Ses réflexions furent interrompues par Damasus.

« Mais Rodney, vous êtes mort ! Il y a eu, comment dirais-je, un regrettable accident sur le site où vous vous trouviez avec – comment s'appelait-il au fait ? Ah oui, Ford. Le souffle de l'explosion a complètement détruit la grotte. Les Leaders vont … »

Rodney n'écoutait plus l'amadrien. L'explosion. Il se rappelait maintenant avoir entendu une explosion. Et Ford, qu'avait dit Damasus à propos du Lieutenant ? Pourquoi avait-il utilisé l'imparfait ?

Une migraine terrible s'était installée entre ses tempes. Il avait du mal à se concentrer. Son esprit ne parvenait pas complètement à émerger. Il ressentait encore les effets chimiques de la drogue qu'ils lui avaient administré. Et il avait soif, tellement soif. Sa gorge était plus sèche que le désert du Sahara.

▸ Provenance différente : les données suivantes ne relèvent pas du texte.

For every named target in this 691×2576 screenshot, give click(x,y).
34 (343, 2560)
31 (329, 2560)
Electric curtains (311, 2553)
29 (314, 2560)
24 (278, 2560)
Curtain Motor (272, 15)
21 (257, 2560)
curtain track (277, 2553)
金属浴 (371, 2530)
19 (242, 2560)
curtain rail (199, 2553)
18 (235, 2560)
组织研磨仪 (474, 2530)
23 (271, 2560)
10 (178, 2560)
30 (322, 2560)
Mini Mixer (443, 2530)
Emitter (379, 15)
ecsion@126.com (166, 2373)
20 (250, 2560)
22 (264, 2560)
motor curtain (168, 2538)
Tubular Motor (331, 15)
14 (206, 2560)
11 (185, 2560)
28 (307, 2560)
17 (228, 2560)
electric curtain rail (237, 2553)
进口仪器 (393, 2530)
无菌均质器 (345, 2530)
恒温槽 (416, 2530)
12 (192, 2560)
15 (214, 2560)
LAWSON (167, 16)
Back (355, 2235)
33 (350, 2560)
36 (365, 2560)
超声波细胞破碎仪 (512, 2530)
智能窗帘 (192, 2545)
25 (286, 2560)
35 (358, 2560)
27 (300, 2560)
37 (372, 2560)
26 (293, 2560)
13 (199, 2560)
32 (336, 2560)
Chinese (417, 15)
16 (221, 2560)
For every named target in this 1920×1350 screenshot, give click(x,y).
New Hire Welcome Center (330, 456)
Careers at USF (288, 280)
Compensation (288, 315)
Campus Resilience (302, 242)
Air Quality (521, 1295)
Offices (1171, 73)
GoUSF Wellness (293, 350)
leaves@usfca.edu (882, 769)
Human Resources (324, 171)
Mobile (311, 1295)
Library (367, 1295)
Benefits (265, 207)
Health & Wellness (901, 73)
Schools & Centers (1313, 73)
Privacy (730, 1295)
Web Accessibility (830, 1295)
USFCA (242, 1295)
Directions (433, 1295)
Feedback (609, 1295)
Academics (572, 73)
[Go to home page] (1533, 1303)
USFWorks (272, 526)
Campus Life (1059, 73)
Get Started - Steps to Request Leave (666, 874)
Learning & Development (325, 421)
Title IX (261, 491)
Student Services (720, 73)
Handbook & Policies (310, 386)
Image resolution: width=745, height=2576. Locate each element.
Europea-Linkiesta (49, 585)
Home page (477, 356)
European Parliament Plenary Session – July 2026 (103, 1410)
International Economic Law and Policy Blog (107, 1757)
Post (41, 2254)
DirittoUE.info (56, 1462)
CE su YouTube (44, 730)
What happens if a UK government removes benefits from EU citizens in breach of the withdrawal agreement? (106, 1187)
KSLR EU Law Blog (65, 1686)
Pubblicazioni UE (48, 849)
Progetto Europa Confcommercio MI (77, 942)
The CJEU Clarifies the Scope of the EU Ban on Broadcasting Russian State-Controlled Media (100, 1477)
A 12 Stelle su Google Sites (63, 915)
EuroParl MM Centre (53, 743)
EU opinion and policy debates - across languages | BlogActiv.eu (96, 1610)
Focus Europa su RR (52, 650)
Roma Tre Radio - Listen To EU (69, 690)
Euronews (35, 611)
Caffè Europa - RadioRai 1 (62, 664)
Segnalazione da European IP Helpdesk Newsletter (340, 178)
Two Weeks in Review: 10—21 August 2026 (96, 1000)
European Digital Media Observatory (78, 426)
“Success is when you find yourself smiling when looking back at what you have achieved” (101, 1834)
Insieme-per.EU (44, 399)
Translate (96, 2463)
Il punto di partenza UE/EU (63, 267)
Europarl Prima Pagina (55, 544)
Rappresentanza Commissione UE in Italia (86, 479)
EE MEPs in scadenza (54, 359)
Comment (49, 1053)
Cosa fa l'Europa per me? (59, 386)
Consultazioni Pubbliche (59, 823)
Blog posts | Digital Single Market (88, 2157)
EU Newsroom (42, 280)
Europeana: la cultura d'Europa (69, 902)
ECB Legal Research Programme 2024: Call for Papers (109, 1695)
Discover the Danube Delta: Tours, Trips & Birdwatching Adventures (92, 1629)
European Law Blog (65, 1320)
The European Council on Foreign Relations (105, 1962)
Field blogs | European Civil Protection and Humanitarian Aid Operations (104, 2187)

Damasus, toujours assis sur son tabouret, continuait sa discussion, sur un ton léger, presque badin. « … Bien sûr, maintenant, les Leaders vont devoir prendre des mesures. Ils ne peuvent pas laisser des meurtriers déambuler librement sur … »

La voix de Damasus perdit une fois de plus de sa clarté. Rodney voyait ses lèvres bouger et un faible ronron accompagnait chacun des mots qu'il prononçait. L'amadrien semblait capable de parler, parler, parler, sans jamais avoir à reprendre son souffle. Mais Rodney se fichait bien de ce qu'il avait à raconter. Il n'avait pas envie d'en entendre davantage. Il était mort. Ford était mort. Sheppard était retourné sur Atlantis.

Il était seul.

Soif. Il avait si soif, il fallait qu'il boive un peu d'eau. S'il buvait tout irait mieux. Il pourrait à nouveau penser, réfléchir, agir. Oui, il fallait qu'il boive. Il regarda autour de lui. Le petit évier ne se trouvait pas très loin. Il se leva péniblement, se tenant au lit pour ne pas tomber. La tête lui tournait et ses oreilles bourdonnaient. Il parvint à se hisser devant l'évier et examina un moment ce qui semblait être l'arrivée d'eau. Le bourdonnement avait pris les proportions d'un réacteur d'avion. Il secoua la tête espérant chasser l'épouvantable vacarme. De petites lumières blanches se mirent à danser devant ses yeux. Il tendit la main vers ce qui tenait lieu de robinet quand ses jambes refusèrent soudain de le soutenir. Il se sentit glisser vers le sol, sa tête évitant de justesse l'évier. Il vit Damasus se lever d'un bond, renversant son tabouret. L'homme cria quelque chose. Rodney n'entendit pas ce qu'il disait ou à qui il s'adressait. Certainement pas à lui, puisqu'il était mort.

Le bourdonnement cessa soudain et la lumière blanche de la cellule s'assombrit. Oui, il devait être mort après tout. Rodney s'abandonna au silence et à l'obscurité.

TBC

(11) J'ignore si c'est vrai, mais j'ai lu une fic' en anglais dans laquelle l'auteur donnait ce nom au chat de McKay. Je trouve ce choix assez approprié à sa personnalité : Rodney pourrait se sentir proche de Saliéri, qui – dit-on – passa la dernière partie de sa vie obsédé par le génie de Mozart.

(12) Les phrases -----italique ------ indiquent un rêve.

(13) Le lac Erié est l'un des cinq grands Lacs d'Amérique du Nord. Il est le plus petit des Grands Lacs, mais néanmoins le 13e lac naturel du monde. Il est bordé par les États américains de l'Ohio, de la Pennsylvanie, de New York au sud, du Michigan à l'ouest et de la province canadienne de l'Ontario au nord (Université Libre – Wikipedia).

(14) Encore un peu de latin transformé à la mode des anciens, disons « jus de mûre » ou bien « boisson à la mûre » (je tiens à signaler que mon latin date du lycée) .

(15) Pierre à feu (The flinstones) : dessin animé américain des années 60 mettant en scène des hommes de la préhistoire et une pseudo technologie reposant sur du bric à broc néandertalien et moderne.

(16) Forensics : police scientifique.